-------- SECCIÓN DEL DOCUMENTO --------

En la oscuridad abrazamos el milagro y Bob nos deja tocados y hundidos, con la resplandeciente belleza de una “Simple twist of fate” que dibuja, a su antojo y libre albedrío, una estrella fugaz que se pierde y encuentra en la noche. Primer solo de armónica y los suspiros y lágrimas colectivas dan fe de que, ese esperado giro del destino que no llegó, pasó cerca y lo rozamos con los dedos. Araña con cada estrofa y en la final, nos remata cambiando la primavera (spring) por España (Spain*):

“People tell me it’s a sin / to know and feel too much within, / I still believe she was my twin, / but I lost the ring. / She was born in Spain*, / but I was born too late, / blame it on a simple twist of fate”.

Cogemos aire y disfrutamos de ese incomprensible descarte del Oh Mercy (1989), una “Dignity” que más de un poeta de renombre hubiera dado las dos manos por escribir (suerte la nuestra, ya que la canción se caerá del set list en las dos fechas españolas restantes, en favor de “Cry a while”). Le sigue ese gran lienzo en blanco a la espera de la inspiración, que no tarda en aparecer y Dylan en cubrir de mil colores y fantasías con “When I paint my masterpiece”, con solo de armónica incluido.

--------

CONJUNTO DE TAREAS:
**1.** Según la reseña, ¿qué canción sustituirá a "Dignity" en las dos fechas españolas restantes?
**2.** Reproduzca el pasaje de la reseña comprendido entre "Cogemos aire y" y "de armónica incluido.", ambos inclusive, sustituyendo "lienzo" por "cuadro".
**3.** Enumere todos los títulos de canciones que se mencionan en la reseña.

-------- DATOS PROPORCIONADOS --------

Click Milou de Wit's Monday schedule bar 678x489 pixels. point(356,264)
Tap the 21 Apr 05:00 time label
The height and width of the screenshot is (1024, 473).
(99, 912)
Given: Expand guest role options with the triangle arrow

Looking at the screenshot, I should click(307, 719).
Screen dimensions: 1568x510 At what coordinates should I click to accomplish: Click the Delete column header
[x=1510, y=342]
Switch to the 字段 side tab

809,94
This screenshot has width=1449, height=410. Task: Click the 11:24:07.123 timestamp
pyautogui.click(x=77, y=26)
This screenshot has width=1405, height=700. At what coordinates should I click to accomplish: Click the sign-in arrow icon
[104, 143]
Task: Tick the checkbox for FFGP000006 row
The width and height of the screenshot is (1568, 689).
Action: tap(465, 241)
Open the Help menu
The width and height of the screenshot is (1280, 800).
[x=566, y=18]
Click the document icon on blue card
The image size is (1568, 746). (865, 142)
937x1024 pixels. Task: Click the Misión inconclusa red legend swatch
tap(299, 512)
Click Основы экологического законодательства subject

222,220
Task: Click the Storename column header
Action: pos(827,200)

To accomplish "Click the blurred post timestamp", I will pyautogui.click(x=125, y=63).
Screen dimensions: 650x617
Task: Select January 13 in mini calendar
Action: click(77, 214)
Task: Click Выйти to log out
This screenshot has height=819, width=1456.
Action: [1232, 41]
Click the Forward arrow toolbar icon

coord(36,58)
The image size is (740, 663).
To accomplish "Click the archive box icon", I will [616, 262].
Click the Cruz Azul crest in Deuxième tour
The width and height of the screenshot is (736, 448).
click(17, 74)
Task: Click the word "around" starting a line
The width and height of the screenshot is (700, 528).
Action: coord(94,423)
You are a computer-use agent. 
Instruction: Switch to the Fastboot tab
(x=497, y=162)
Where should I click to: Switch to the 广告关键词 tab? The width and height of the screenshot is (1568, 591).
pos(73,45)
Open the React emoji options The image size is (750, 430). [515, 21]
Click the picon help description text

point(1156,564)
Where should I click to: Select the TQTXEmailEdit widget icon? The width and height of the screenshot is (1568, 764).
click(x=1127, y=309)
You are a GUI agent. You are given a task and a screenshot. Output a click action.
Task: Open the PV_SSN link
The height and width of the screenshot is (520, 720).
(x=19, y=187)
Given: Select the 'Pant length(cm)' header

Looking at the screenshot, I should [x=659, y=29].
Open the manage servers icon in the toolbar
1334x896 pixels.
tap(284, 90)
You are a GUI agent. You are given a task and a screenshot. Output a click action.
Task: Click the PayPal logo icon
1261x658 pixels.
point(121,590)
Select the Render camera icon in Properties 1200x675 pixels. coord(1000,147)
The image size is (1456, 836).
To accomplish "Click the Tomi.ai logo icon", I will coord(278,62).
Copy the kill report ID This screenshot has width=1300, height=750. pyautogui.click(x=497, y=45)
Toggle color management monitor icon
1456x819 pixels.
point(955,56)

--------

SOLUCIONES POR TAREA:
**1.** "Cry a while".

**2.**
Cogemos aire y disfrutamos de ese incomprensible descarte del Oh Mercy (1989), una “Dignity” que más de un poeta de renombre hubiera dado las dos manos por escribir (suerte la nuestra, ya que la canción se caerá del set list en las dos fechas españolas restantes, en favor de “Cry a while”). Le sigue ese gran cuadro en blanco a la espera de la inspiración, que no tarda en aparecer y Dylan en cubrir de mil colores y fantasías con “When I paint my masterpiece”, con solo de armónica incluido.

**3.** "Simple twist of fate", "Dignity", "Cry a while" y "When I paint my masterpiece".